→ WHAT IS BEING ASKED:
Only lines with the string "Given" are wanted. Pull them out of the data.

======== MATERIAL PROVIDED

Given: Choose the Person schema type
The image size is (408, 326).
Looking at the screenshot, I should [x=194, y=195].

================
======== MATERIAL PROVIDED

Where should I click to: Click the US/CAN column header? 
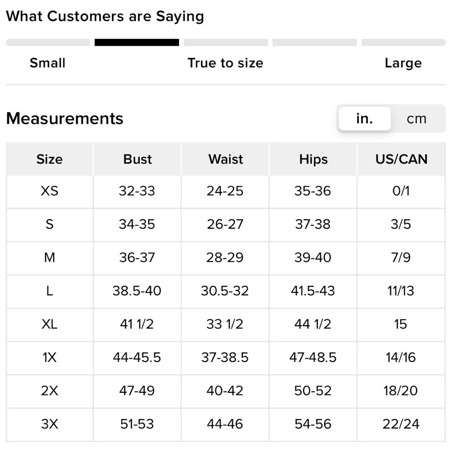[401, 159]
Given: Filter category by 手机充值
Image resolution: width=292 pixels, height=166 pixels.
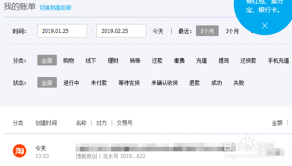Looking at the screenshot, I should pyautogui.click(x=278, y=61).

================

→ TASK RESULT:
Given: Choose the Person schema type
Given: Filter category by 手机充值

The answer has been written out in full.